Approach the whole process with a very objective and critical eye. When you have seen a business to buy it is very easy to get carried away and marvel at your own cleverness at seeing such a good opportunity. But always remember that it is much easier to evaluate what has been presented in a memorandum of sale than to spot what has been left out.
Get the right advisers
Buying a business is a team effort and the most important members of your team are your accountant and your solicitor. Make sure that you have a good working relationship with both and they are properly instructed. If you need to appoint new advisers do so on recommendations to ensure they have the appropriate skills.
Plan it, scope it
Define the scope of the due diligence exercise and clearly mark out who is doing what and when. Work to a timeline. In order to conduct a thorough investigation you must have everything in order before the due diligence process begins. In fact, you must start your due diligence preparation and information gathering the moment you decide that you are interested in a particular business. You will need the following:
An exact step-by-step plan of the entire due diligence exercise.
All of the information and relevant items you need from the seller before you start the analysis (see section on Collect information).
A checklist of everything to complete in each due diligence area with a scheduled start and finish date and the name of who is going to be carrying out the task.
A priority table, with notes on task dependencies. This can be integrated into the checklist above.
Someone who understands financial and management accounts intimately. If that's not you, find someone who does. The financial accounts are usually one of the first items inspected.
Note: don't waste time on areas that are not likely to cause any real issues or have any effect on the final sale agreement.
Thorough due diligence should pick up any issues, risks and potential liabilities relating to the seller's employees. For instance, check if there are any past or present employees litigating against the business. Other important areas to look at might be the following. Do any of the employment contracts have unusual clauses i.e. over-the-top redundancy packages? What are the specifics of the pension plans? What is the bonus structure and is it rewarding performance fairly? Is the bonus structure affordable and can it be changed if necessary?
Are the areas of responsibility clearly defined? The regulations on protection of employees rights is known as TUPE ( Transfer of Undertakings (Protection of Employment) Regulations 1981). The regulations are very clear on what happens when a business is sold. The new employer takes over all rights and obligations arising from the employment contracts (except criminal liabilities) and rights and obligations relating to provisions about benefits for old age, invalidity or survivors in employees' occupational pension schemes.
The new employer takes over any collective agreements made on behalf of the employees and in force immediately before the transfer.
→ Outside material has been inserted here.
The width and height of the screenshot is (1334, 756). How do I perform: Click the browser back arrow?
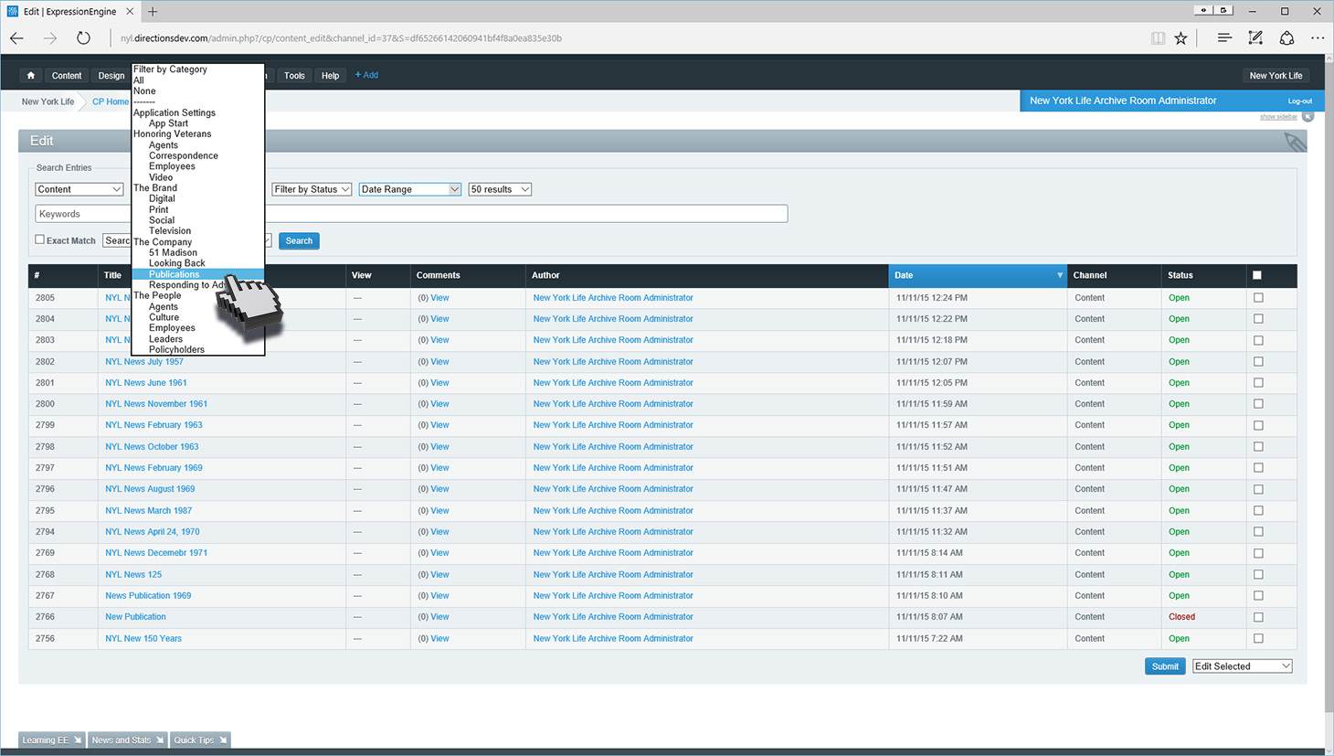click(17, 38)
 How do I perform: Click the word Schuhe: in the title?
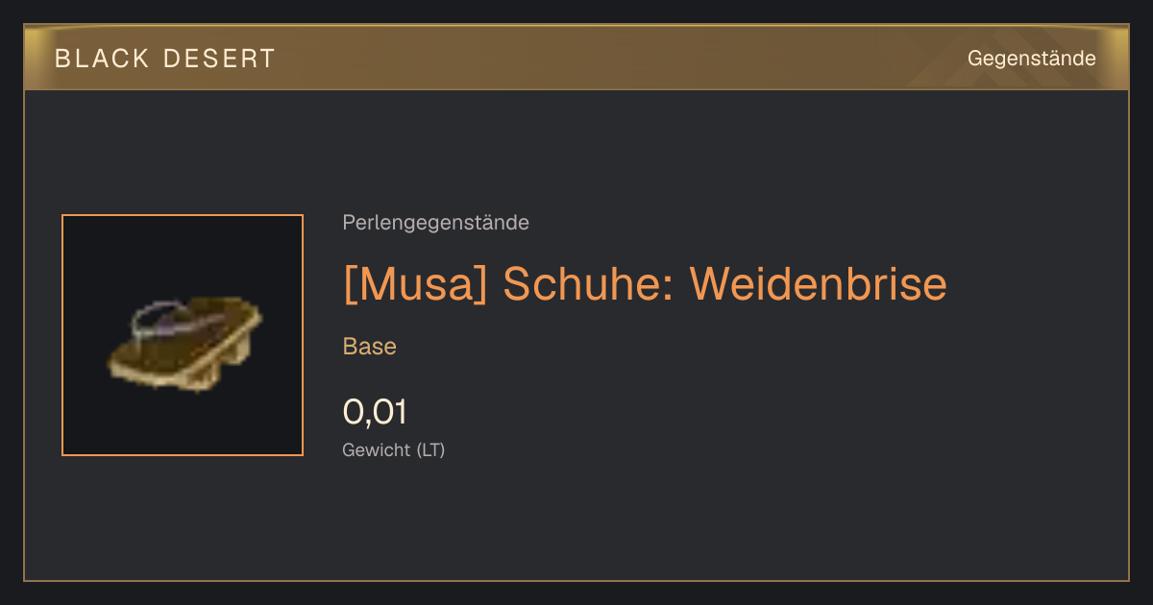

It is therefore crucial that the employment issues are thoroughly investigated.
Move fast, top down
It is important to spot any issues early on so that the appropriate warranties and indemnities can be quickly put in place. As these are legal documents, which are meant to protect both the buyer and seller from things going wrong, they can be complex, expensive and take time to put together. Focus on major issues first. As with any aspect of due diligence, the late uncovering of issues which lead to changed warranties and indemnities at an advanced stage can reduce strength of the negotiating hand and, in some cases (i.e. pensions), even scupper the deal.
Communication is vital
The flow of communication between the buyer and his/her solicitors is of paramount importance, for if they do not work closely together, the process can quite simply fail. The buyers must communicate the key issues of concern to their solicitors; they should not just assume that all areas are of equal importance, and that everything will be dealt with in good time. The solicitor must be told what the key commercial reasons are for the purchase, which areas are high-risk and which areas should be prioritised.
Continually monitor the activity of the solicitors and accountants carrying out your diligence and make sure they are giving you regular feedback.
Don't forget the culture
Funny how the lack of understanding of the target's company culture is one of the main reasons for failed acquisitions, yet has been notoriously ignored in the due diligence process. Don't make the same mistake. This is usually one for the purchaser's management to consider, rather than delegating to legal or financial advisers. Map out the management styles of your business and the target business. Look at the core values of each and analyse the differences. How do the communication structures and styles differ? In a recent survey conducted by the Hay Group ( see Business Sale Report January 2008 Issue ), 58% of respondents admitted that over-prioritising of systems integration over intangible assets and cultural compatibility had been a key reason for the failure of mergers and acquisitions to increase value.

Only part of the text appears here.